Reproduce the following data verbatim, beginning at the line containing "Toggle the UEFI checkbox" and continuing through the end of the data.

______________________________

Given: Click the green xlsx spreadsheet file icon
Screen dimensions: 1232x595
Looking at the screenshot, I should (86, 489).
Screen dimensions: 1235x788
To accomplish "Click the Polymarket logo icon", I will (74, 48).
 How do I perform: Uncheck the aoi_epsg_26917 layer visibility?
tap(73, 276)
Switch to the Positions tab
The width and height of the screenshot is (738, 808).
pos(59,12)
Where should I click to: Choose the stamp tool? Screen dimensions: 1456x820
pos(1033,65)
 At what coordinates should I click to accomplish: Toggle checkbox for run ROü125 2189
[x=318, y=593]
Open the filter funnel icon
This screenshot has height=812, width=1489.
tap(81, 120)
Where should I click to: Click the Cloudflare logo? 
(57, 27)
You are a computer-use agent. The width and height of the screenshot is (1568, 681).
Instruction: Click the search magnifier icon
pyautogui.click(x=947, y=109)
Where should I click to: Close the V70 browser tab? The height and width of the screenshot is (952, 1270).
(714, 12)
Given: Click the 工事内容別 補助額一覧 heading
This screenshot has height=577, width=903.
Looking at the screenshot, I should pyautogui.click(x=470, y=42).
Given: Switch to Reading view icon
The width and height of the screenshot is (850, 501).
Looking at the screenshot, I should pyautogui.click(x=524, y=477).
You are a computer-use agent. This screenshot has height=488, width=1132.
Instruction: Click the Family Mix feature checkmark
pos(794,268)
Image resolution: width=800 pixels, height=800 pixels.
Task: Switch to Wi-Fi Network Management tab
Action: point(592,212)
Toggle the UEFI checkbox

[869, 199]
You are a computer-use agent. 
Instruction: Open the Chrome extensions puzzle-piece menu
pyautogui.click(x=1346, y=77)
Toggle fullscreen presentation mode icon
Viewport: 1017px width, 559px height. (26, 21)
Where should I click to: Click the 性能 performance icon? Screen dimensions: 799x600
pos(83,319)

______________________________

*Output*:
Toggle the UEFI checkbox

[869, 199]
You are a computer-use agent. 
Instruction: Open the Chrome extensions puzzle-piece menu
pyautogui.click(x=1346, y=77)
Toggle fullscreen presentation mode icon
Viewport: 1017px width, 559px height. (26, 21)
Where should I click to: Click the 性能 performance icon? Screen dimensions: 799x600
pos(83,319)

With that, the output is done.